For criterion validity, the CES-D and MFQ were selected as the criterion scales. The total score of the PHQ-A was highly positively correlated with CES-D and MFQ, indicating that the PHQ-A had good criterion validity with them. The results of the Kruskal-Wallis H Test demonstrated that the PHQ-A could successfully discriminate different levels of severity of depressive symptoms among Chinese children and adolescents, consistent with the results of earlier research [25, 26, 28, 29].

This study showed that the area under the ROC curve (AUC) was 0.99, suggesting that the PHQ-A might be a valid tool. However, the AUC of the Thai and Mozambique versions were 0.88 and 0.85 respectively [27, 29]. The very high AUC value in this study might be due to the small sample size of remission (N = 19). The optimal cut-off score for the PHQ-A was 7 (7 will be a stricter criterion for remission which is clinically helpful), conforming with the recommended scores from previous studies on other PHQ-A versions [25, 26, 28, 29]. Both the Thai and Mozambique versions of the PHQ-A had an optimal cutoff value of 8. The sensitivity and specificity of the Thai version of PHQ-A were 76% and 81% [29]. The sensitivity and specificity of the Portuguese version were 78% and 80% [27]. Both were lower than the results in our study.

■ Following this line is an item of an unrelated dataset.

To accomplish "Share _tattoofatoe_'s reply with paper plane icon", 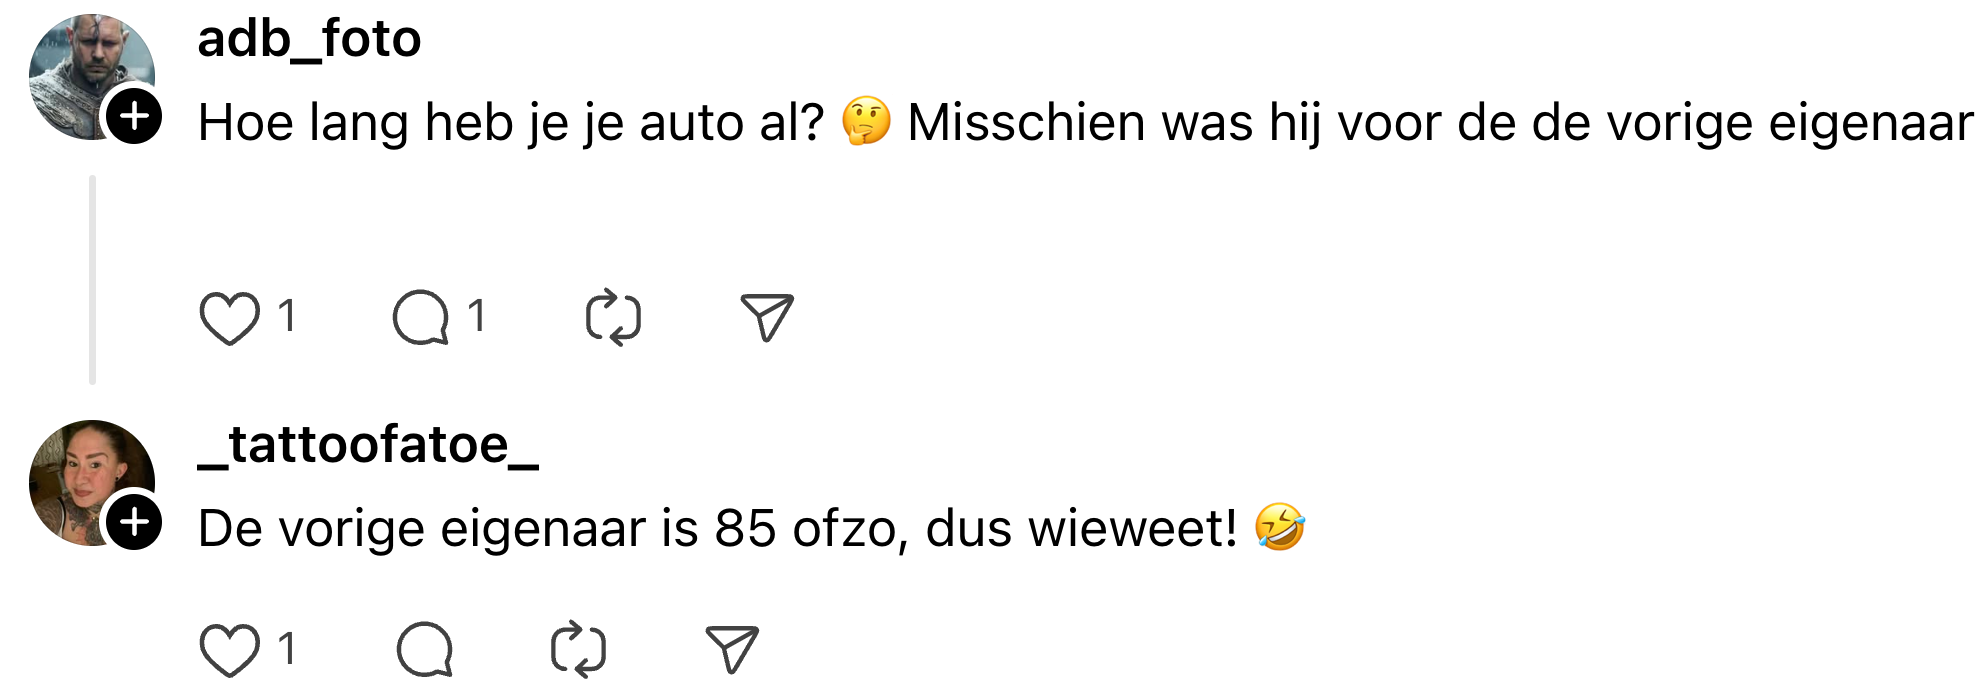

The results indicated that the psychometric properties, the factor structure and the optimal cut-off score of the PHQ-A performed relatively stable across different cultures and languages. There are several limitations in this study. Firstly, since our study focused on only MDD patients, its findings might not apply to other clinical population. Secondly, the sample was recruited from a single mental health center, which was less ideal than multi-center recruitment. Thirdly, this research is cross-sectional, which is unable to confirm whether the scale is sensitive to changes of symptoms after treatment. Finally, the relatively small sample size of remission might cause bias in AUC. Therefore, future studies are needed to test the psychometric characteristics of the PHQ-A in different populations and verify its sensitivity to treatment changes.

Conclusion

The PHQ-A has satisfactory psychometric properties on Chinese children and adolescents with MDD. It is a simple, reliable, and valid measuring tool for screening and assessing the severity of MDD symptoms among children and adolescents. In this study, it is recommended that the optimum cut-off value of the scale is 7.